Criticising The Judge, Or Government?
Criticising The Judge, Or Government?
ACT New Zealand Justice Spokesman Stephen Franks said today he understood the Bar Association, and other lawyers', concern about his statement that the Chief Justice should not have sat on the Court of Appeal for the seabed and foreshore case.
"I respect the reasons for the convention that Parliamentarians do not criticise judges, though they may criticise decisions and conduct of cases. I am standing up for more vital principles - that have Courts applying the law impartially, not making it," Mr Franks said.
"As the Bar Association says, Labour could have raised the apparent bias matter with the Court, but did not - I fear they were insensitive to it. They think everyone should see Treaty issues as they - and, perhaps, the Chief Justice - do. But Labour never considered the consequences of separatist policies, and were unprepared for the court's decision - though it was the natural product of their policies.
"Dame Elias was not underhanded. She has never hidden her convictions, and appears to have applied them. I blame Ms Wilson, who had the case's conduct, not the Chief Justice.
"My questions in Parliament asked why the Crown was fighting the case without trying to win. Ms Wilson and the Prime Minister are trashing our constitution - by giving courts the dirty political jobs they don't want to be seen doing - hoping the deep tradition of respect for the courts and the Parliamentary convention will stop anyone holding them to task.
"I agonised over this. Dame Elias is a good judge, whom I respect. But she should not have been on this case, where judges overturned a 40 year-old decision widely relied on, including by Parliament in drafting other laws. Why hasn't Labour tried to appeal such a result, which they admitted was completely unexpected?
"The courts' primary duty is to make predictable decisions in accordance with principles known in advance. Judges, led by the Chief Justice, have been encouraged to think they are entitled instead to produce law the way they would prefer it to be. This usurps the supremacy of Parliament, where elected members must face voters for laws they make.
"This warps our constitution. I don't want to see our courts become political tribunals, or judges in the line of fire. But I won't be snookered by a Government that sets the courts up to perform political roles, to make law they couldn't get through without political damage.
"The Attorney-General's admission today - that Labour hadn't even considered challenging the seabed and foreshore decision on the grounds of the Chief Justice's open campaigning for Maori ownership of seabed before her appointment - shows how insincere Ms Wilson and the Prime Minister were when they said they would reverse the decision.

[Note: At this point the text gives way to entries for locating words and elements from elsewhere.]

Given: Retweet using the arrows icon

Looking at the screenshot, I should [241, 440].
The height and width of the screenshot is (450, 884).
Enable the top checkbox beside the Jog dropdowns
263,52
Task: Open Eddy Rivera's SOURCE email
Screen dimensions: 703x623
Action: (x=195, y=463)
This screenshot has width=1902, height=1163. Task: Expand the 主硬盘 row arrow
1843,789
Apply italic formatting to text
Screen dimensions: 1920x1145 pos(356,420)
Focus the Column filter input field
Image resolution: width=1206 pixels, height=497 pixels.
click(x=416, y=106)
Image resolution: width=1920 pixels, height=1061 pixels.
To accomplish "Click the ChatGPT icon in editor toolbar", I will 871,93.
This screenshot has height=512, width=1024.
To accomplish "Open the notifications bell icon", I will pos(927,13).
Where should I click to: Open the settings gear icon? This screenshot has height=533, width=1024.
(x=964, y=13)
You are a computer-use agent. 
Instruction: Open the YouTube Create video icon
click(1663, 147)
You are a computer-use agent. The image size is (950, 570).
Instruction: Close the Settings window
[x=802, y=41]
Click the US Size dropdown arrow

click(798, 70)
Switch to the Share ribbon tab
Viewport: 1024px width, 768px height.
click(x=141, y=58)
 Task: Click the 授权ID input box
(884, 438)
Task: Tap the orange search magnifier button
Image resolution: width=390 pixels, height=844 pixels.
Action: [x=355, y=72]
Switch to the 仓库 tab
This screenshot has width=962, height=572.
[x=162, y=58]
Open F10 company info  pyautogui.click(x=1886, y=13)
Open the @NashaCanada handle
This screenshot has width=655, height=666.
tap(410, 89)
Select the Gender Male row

"I will not accept Labour's criticism. These conventions, including the convention that the judges apply the law instead of making it, belong to us all. The convention that major constitutional change requires a broad consensus is being trashed by the Attorney-General's ramming through of the Supreme Court Bill. We would all feel ownership of a new court if it was approved by a referendum, and directed the judges to leave politics to the politicians. "Constitutions belong to us all, not to a particular party in power at the time. If they want to abuse the conventions that protect the courts from political interference by dumping our top court and appointing a new one with a bare Parliamentary majority, they cannot prevent us asking why they don't appeal, just because the request may be seen as criticism of a judge.
"A chummy little political elite has
controlled our justice system for 20 years. They have
given much of the dirty work to the judges, who had no
means of avoiding it. We have got used to seeing judges in
that role. It must end," Mr Franks said.